Exercise details: Your copy should contain exactly the lines from the one that holds "The image size is (930, 554)." through the end of the material, reproduced as written, with no pictures.

Input data:
+ + + + + + +
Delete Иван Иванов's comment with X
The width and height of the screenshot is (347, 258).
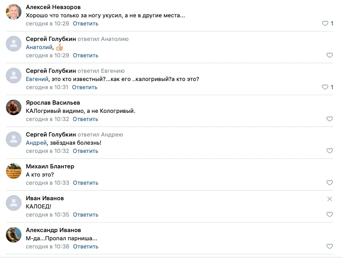tap(330, 199)
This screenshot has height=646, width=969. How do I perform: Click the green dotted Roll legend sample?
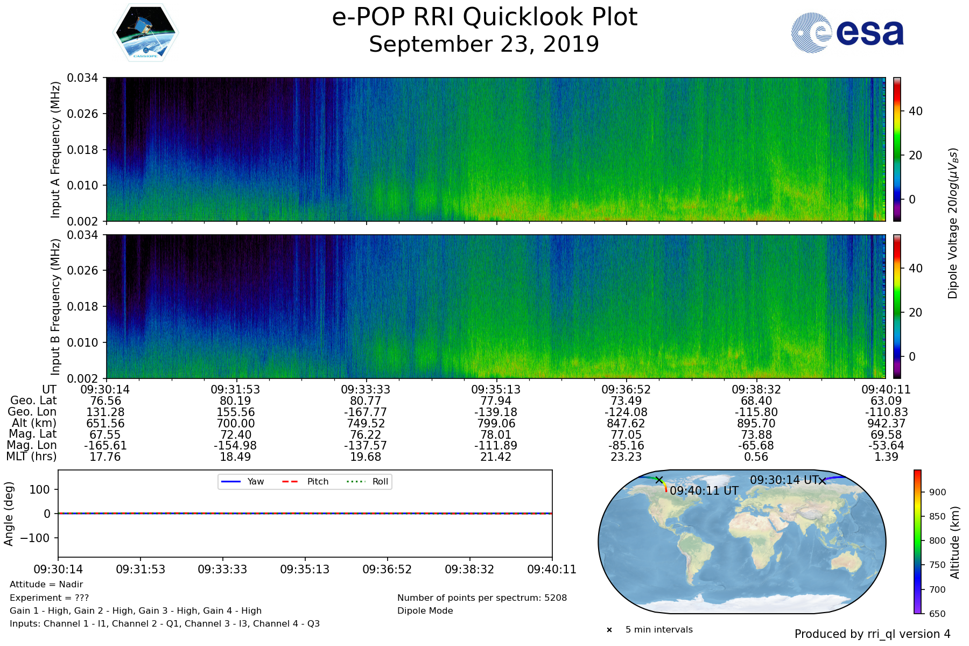click(355, 482)
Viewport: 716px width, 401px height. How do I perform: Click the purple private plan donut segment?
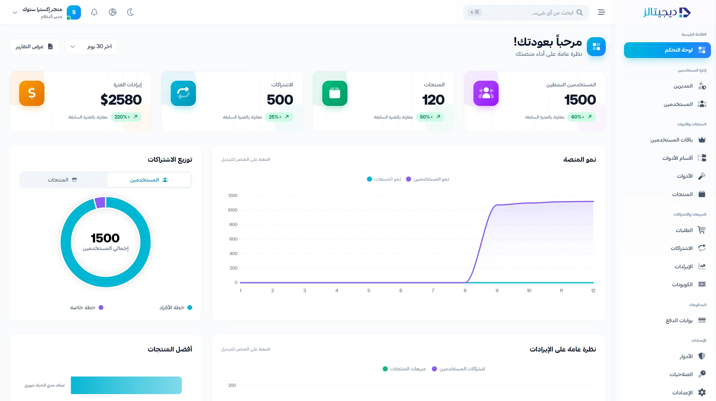[100, 203]
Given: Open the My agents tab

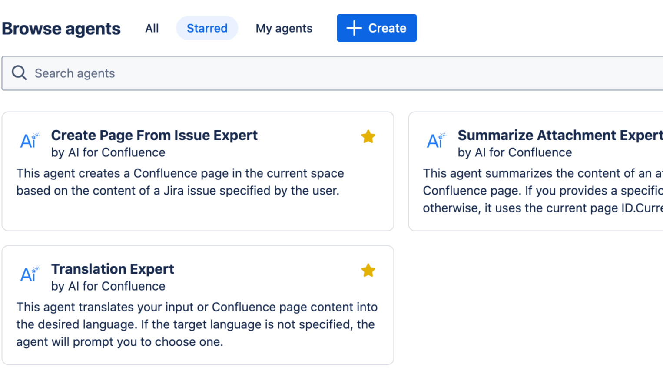Looking at the screenshot, I should pyautogui.click(x=284, y=28).
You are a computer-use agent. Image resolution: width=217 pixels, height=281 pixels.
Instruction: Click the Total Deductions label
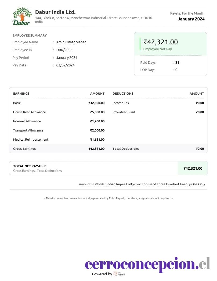[125, 149]
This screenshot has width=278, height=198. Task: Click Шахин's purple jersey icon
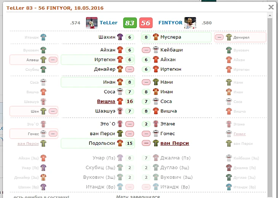[120, 37]
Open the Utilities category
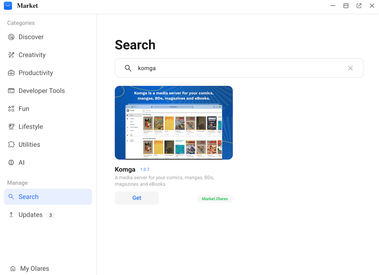The width and height of the screenshot is (379, 275). [x=29, y=144]
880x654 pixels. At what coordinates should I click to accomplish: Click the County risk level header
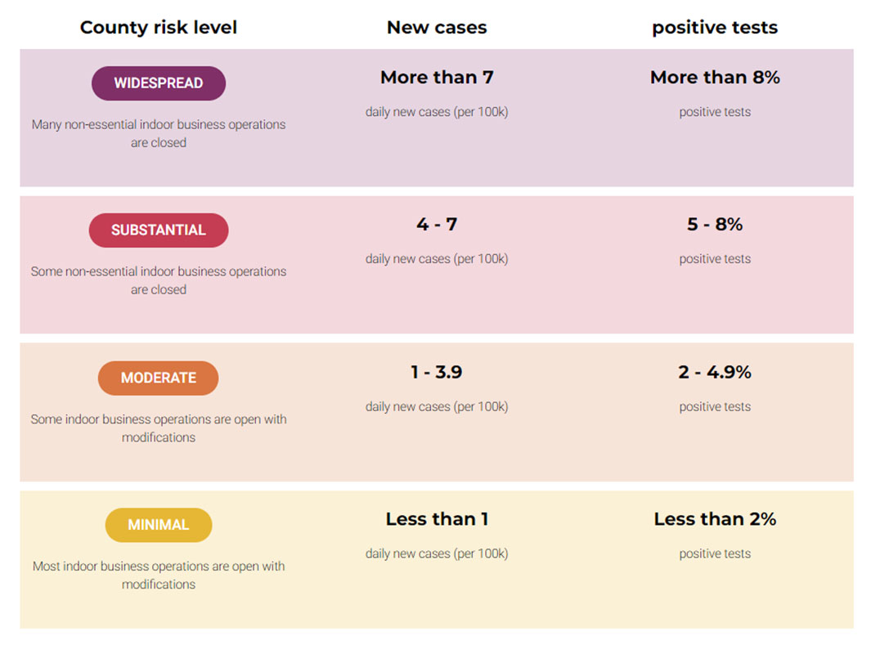159,28
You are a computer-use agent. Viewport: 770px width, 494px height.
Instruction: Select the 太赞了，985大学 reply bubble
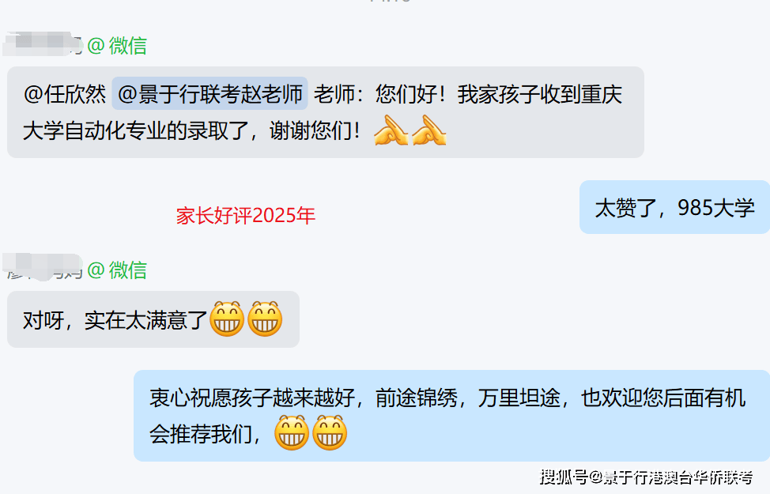[674, 207]
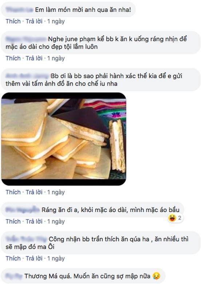Like the comment mentioning june phạm
The width and height of the screenshot is (205, 284).
point(13,58)
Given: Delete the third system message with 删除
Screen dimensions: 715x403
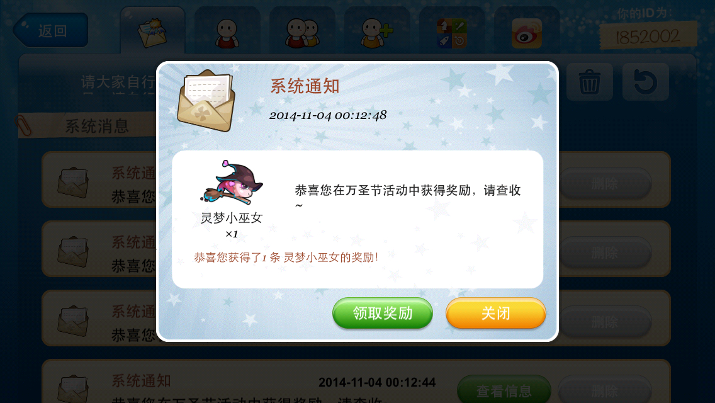Looking at the screenshot, I should [x=605, y=322].
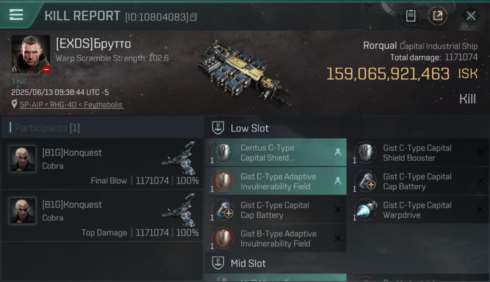Copy the kill report ID

tap(193, 17)
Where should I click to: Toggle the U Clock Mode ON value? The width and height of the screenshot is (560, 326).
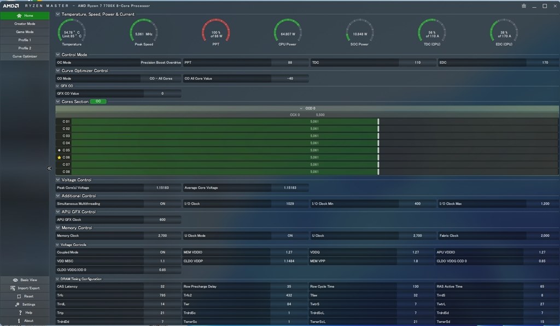[x=290, y=236]
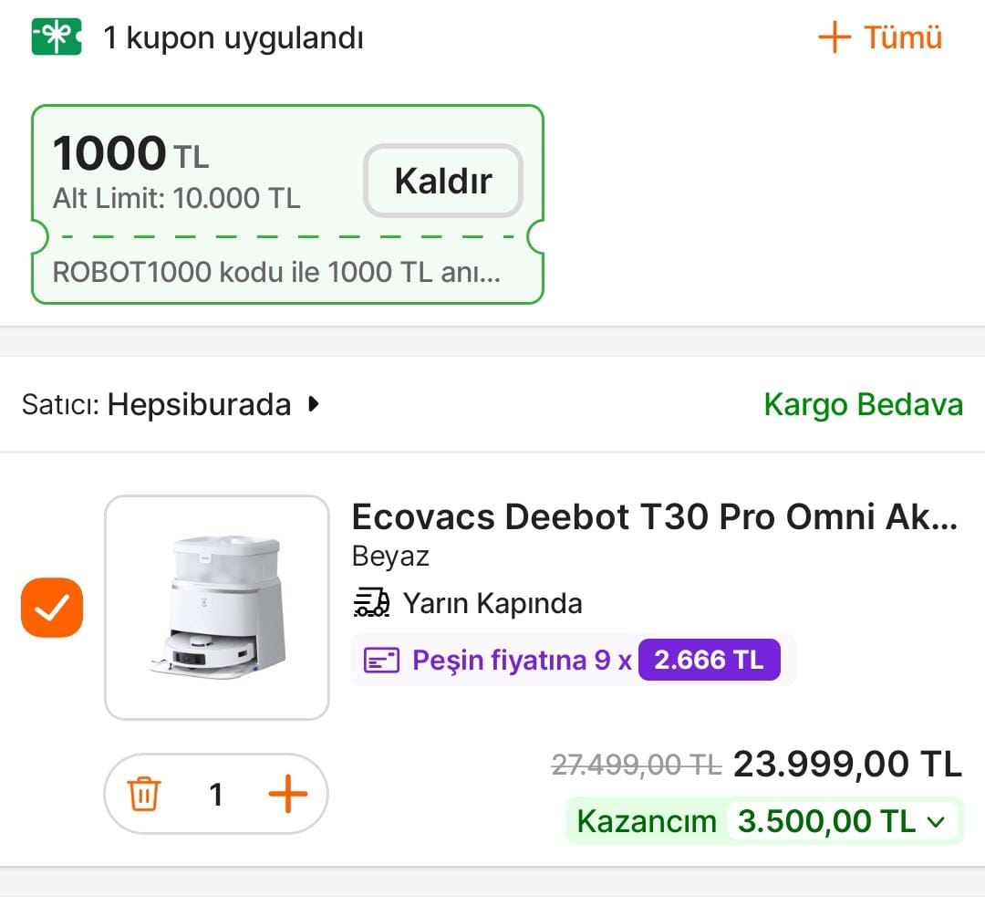Tap the quantity number field
The image size is (985, 906).
216,794
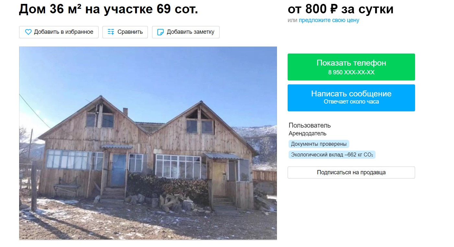
Task: Select the Сравнить button label
Action: click(130, 32)
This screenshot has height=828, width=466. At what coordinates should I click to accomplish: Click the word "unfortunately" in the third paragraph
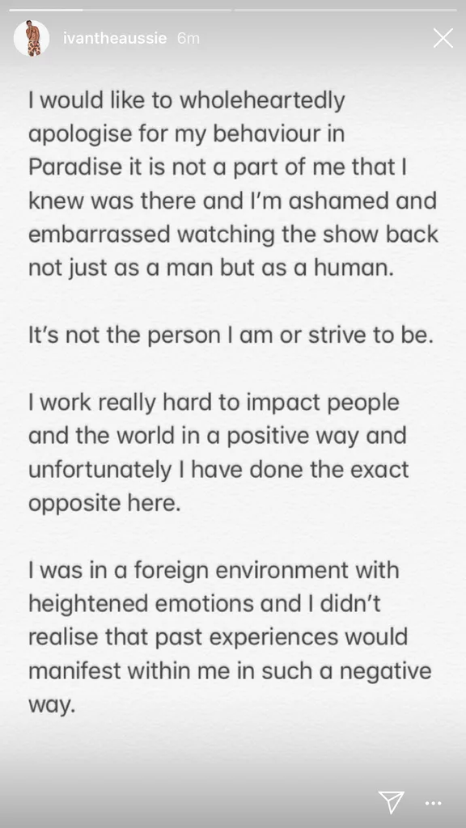point(100,470)
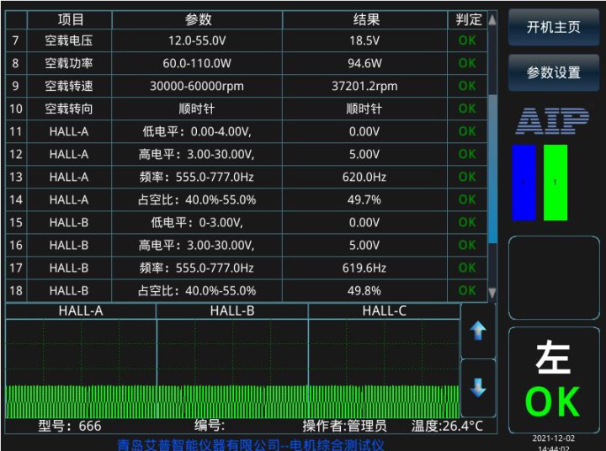Click the large green OK status indicator
The height and width of the screenshot is (451, 606).
pos(552,403)
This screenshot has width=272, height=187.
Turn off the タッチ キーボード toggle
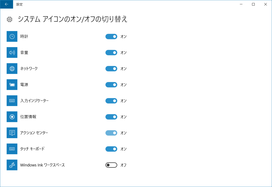pyautogui.click(x=111, y=149)
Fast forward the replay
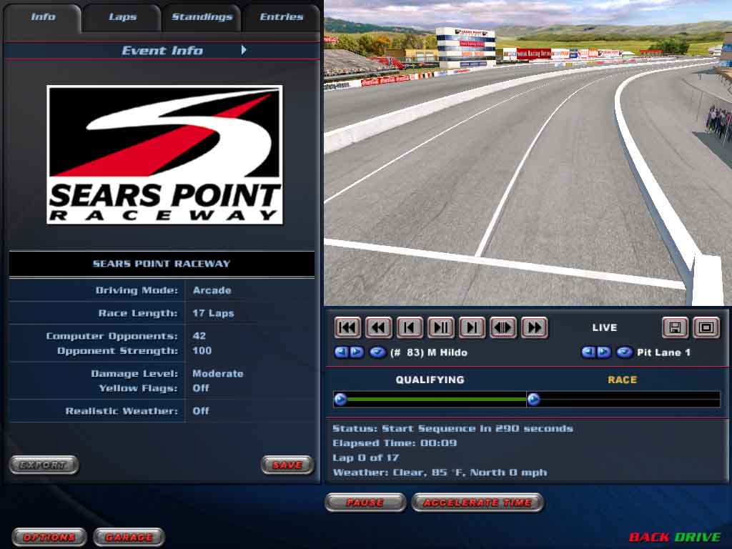Screen dimensions: 732x549 (x=534, y=327)
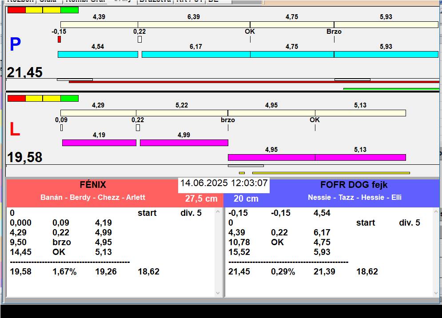Click the white marker under 0,22 in lane P
The height and width of the screenshot is (318, 442).
(139, 40)
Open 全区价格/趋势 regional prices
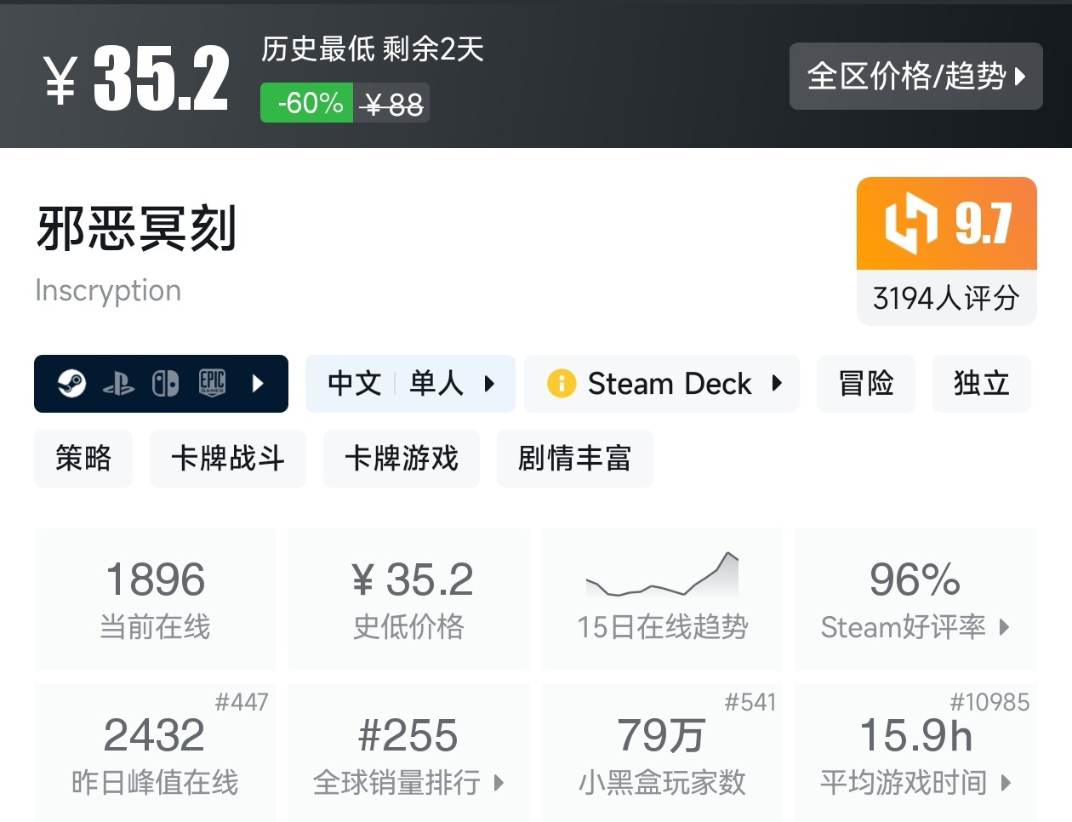1072x822 pixels. pyautogui.click(x=915, y=77)
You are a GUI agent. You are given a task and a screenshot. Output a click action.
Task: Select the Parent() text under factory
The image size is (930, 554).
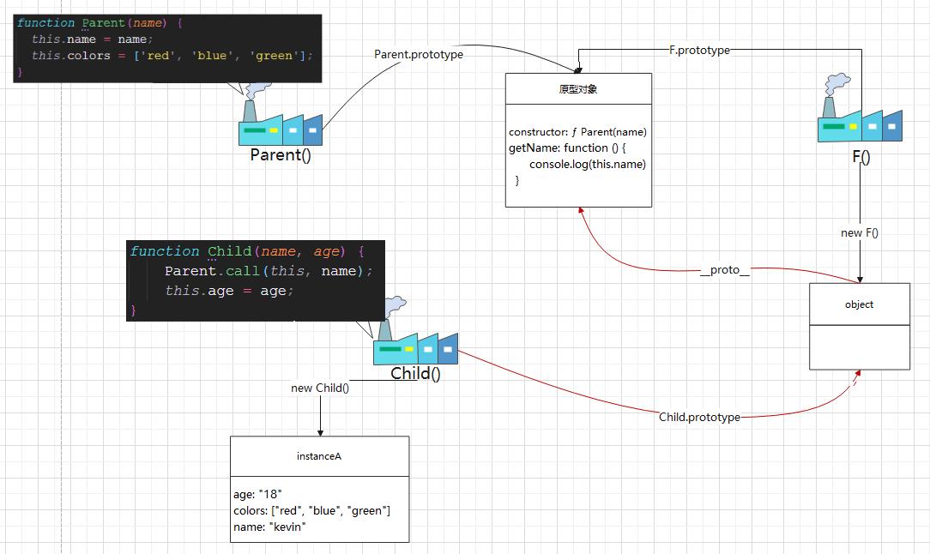click(281, 155)
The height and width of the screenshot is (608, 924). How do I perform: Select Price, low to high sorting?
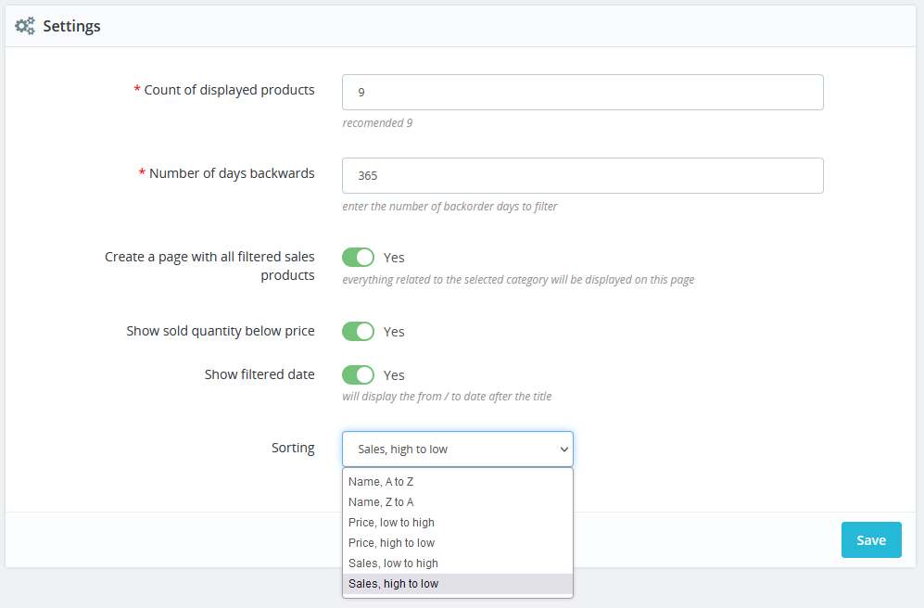click(x=391, y=522)
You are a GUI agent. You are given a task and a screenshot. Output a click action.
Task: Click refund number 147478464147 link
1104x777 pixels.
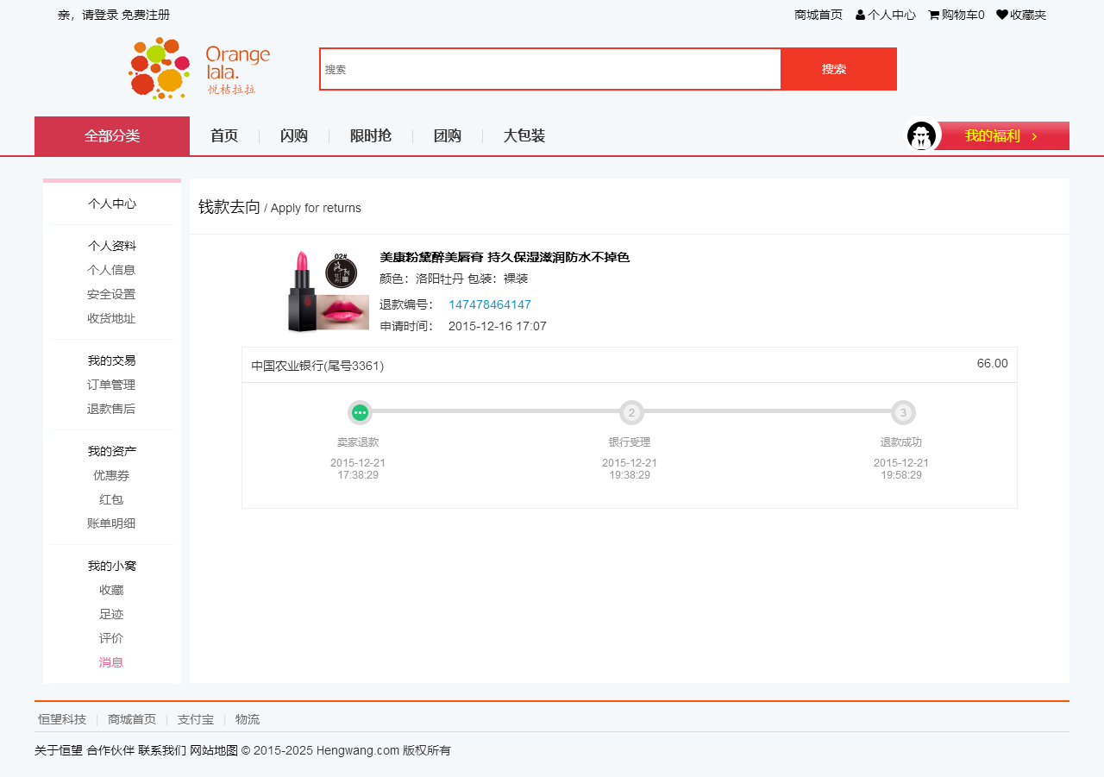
+ + + + + + +
Exercise result:
The image size is (930, 554).
click(281, 155)
The height and width of the screenshot is (608, 924). How do I perform: Select Price, low to high sorting?
click(x=391, y=522)
You are a GUI agent. You are given a task and a screenshot. Output a click action.
Task: Click refund number 147478464147 link
1104x777 pixels.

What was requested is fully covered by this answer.